*Exercise objective*
An exact copy of all the data below is needed.

*Data section*
-----

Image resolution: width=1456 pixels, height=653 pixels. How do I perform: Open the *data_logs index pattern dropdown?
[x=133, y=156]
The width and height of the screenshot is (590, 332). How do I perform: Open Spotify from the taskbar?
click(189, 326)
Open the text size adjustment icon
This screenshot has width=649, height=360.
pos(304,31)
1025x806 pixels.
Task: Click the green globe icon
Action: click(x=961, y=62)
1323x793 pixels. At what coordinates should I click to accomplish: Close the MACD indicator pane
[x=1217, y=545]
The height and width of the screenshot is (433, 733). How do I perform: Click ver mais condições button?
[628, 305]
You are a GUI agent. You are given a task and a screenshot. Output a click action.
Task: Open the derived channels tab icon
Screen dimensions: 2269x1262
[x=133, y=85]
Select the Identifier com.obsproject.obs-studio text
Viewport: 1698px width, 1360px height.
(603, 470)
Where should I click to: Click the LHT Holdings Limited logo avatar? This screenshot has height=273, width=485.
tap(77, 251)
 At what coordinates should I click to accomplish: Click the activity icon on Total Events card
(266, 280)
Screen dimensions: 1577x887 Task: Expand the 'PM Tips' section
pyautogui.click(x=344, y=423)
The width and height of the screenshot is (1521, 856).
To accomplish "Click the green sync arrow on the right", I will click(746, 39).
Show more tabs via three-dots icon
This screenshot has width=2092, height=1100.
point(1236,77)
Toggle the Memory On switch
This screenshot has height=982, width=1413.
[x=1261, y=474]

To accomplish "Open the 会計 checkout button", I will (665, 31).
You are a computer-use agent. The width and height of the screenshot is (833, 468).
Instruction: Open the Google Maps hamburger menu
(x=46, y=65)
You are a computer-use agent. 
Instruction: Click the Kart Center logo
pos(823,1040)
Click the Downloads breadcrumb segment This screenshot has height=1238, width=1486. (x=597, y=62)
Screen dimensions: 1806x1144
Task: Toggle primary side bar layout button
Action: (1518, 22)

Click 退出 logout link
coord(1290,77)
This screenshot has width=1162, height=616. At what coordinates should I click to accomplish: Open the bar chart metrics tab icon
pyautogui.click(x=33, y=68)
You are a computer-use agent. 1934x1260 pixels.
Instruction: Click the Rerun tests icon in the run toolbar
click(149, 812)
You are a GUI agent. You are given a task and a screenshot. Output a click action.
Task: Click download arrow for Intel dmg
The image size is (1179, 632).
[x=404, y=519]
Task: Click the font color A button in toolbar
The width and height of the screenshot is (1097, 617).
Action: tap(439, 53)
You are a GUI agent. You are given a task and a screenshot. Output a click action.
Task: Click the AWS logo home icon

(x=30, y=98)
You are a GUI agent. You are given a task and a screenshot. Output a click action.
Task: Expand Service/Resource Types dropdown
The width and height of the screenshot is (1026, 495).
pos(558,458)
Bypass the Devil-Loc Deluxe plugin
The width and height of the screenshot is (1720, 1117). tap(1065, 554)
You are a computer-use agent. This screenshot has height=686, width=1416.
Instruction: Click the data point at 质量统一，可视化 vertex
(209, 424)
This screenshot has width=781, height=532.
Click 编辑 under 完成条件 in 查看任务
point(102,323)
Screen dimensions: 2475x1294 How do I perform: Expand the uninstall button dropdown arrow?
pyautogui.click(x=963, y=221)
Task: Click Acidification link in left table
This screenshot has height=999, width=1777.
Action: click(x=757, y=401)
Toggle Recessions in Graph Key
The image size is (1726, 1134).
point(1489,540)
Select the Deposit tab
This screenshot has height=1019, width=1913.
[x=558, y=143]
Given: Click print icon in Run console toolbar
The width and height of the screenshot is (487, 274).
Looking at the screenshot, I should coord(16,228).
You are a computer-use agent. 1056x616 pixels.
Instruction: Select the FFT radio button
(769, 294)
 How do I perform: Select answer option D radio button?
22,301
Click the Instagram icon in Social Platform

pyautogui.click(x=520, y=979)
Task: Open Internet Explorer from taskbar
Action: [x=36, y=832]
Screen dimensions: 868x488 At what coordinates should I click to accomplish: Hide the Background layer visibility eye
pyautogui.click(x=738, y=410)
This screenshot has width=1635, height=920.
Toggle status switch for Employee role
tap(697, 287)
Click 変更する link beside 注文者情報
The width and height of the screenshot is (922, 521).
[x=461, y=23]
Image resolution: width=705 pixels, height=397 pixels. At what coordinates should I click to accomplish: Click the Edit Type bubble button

-----

*Your solution*
Image resolution: width=1456 pixels, height=653 pixels. How do I perform: Open the *data_logs index pattern dropdown?
[x=133, y=156]
The width and height of the screenshot is (590, 332). How do I perform: Open Spotify from the taskbar?
click(189, 326)
Open the text size adjustment icon
This screenshot has width=649, height=360.
pos(304,31)
1025x806 pixels.
Task: Click the green globe icon
Action: click(x=961, y=62)
1323x793 pixels. At what coordinates should I click to accomplish: Close the MACD indicator pane
[x=1217, y=545]
The height and width of the screenshot is (433, 733). How do I perform: Click ver mais condições button?
[628, 305]
You are a GUI agent. You are given a task and a screenshot. Output a click action.
Task: Open the derived channels tab icon
Screen dimensions: 2269x1262
[x=133, y=85]
Select the Identifier com.obsproject.obs-studio text
Viewport: 1698px width, 1360px height.
(603, 470)
Where should I click to: Click the LHT Holdings Limited logo avatar? This screenshot has height=273, width=485.
tap(77, 251)
 At what coordinates should I click to accomplish: Click the activity icon on Total Events card
(266, 280)
Screen dimensions: 1577x887 Task: Expand the 'PM Tips' section
pyautogui.click(x=344, y=423)
The width and height of the screenshot is (1521, 856).
To accomplish "Click the green sync arrow on the right", I will click(746, 39).
Show more tabs via three-dots icon
This screenshot has width=2092, height=1100.
point(1236,77)
Toggle the Memory On switch
This screenshot has height=982, width=1413.
[x=1261, y=474]

To accomplish "Open the 会計 checkout button", I will (665, 31).
You are a computer-use agent. The width and height of the screenshot is (833, 468).
Instruction: Open the Google Maps hamburger menu
(x=46, y=65)
You are a computer-use agent. 
Instruction: Click the Kart Center logo
pos(823,1040)
Click the Downloads breadcrumb segment This screenshot has height=1238, width=1486. (x=597, y=62)
Screen dimensions: 1806x1144
Task: Toggle primary side bar layout button
Action: (1518, 22)

Click 退出 logout link
coord(1290,77)
This screenshot has width=1162, height=616. At what coordinates should I click to accomplish: Open the bar chart metrics tab icon
pyautogui.click(x=33, y=68)
You are a computer-use agent. 1934x1260 pixels.
Instruction: Click the Rerun tests icon in the run toolbar
click(149, 812)
You are a GUI agent. You are given a task and a screenshot. Output a click action.
Task: Click download arrow for Intel dmg
The image size is (1179, 632).
[x=404, y=519]
Task: Click the font color A button in toolbar
The width and height of the screenshot is (1097, 617).
Action: tap(439, 53)
You are a GUI agent. You are given a task and a screenshot. Output a click action.
Task: Click the AWS logo home icon

(x=30, y=98)
You are a GUI agent. You are given a task and a screenshot. Output a click action.
Task: Expand Service/Resource Types dropdown
The width and height of the screenshot is (1026, 495).
pos(558,458)
Bypass the Devil-Loc Deluxe plugin
The width and height of the screenshot is (1720, 1117). tap(1065, 554)
You are a computer-use agent. This screenshot has height=686, width=1416.
Instruction: Click the data point at 质量统一，可视化 vertex
(209, 424)
This screenshot has width=781, height=532.
Click 编辑 under 完成条件 in 查看任务
point(102,323)
Screen dimensions: 2475x1294 How do I perform: Expand the uninstall button dropdown arrow?
pyautogui.click(x=963, y=221)
Task: Click Acidification link in left table
This screenshot has height=999, width=1777.
Action: click(x=757, y=401)
Toggle Recessions in Graph Key
The image size is (1726, 1134).
point(1489,540)
Select the Deposit tab
This screenshot has height=1019, width=1913.
[x=558, y=143]
Given: Click print icon in Run console toolbar
The width and height of the screenshot is (487, 274).
Looking at the screenshot, I should coord(16,228).
You are a computer-use agent. 1056x616 pixels.
Instruction: Select the FFT radio button
(769, 294)
 How do I perform: Select answer option D radio button?
22,301
Click the Instagram icon in Social Platform

pyautogui.click(x=520, y=979)
Task: Open Internet Explorer from taskbar
Action: [x=36, y=832]
Screen dimensions: 868x488 At what coordinates should I click to accomplish: Hide the Background layer visibility eye
pyautogui.click(x=738, y=410)
This screenshot has width=1635, height=920.
Toggle status switch for Employee role
tap(697, 287)
Click 変更する link beside 注文者情報
The width and height of the screenshot is (922, 521).
[x=461, y=23]
Image resolution: width=705 pixels, height=397 pixels. At what coordinates should I click to accomplish: Click the Edit Type bubble button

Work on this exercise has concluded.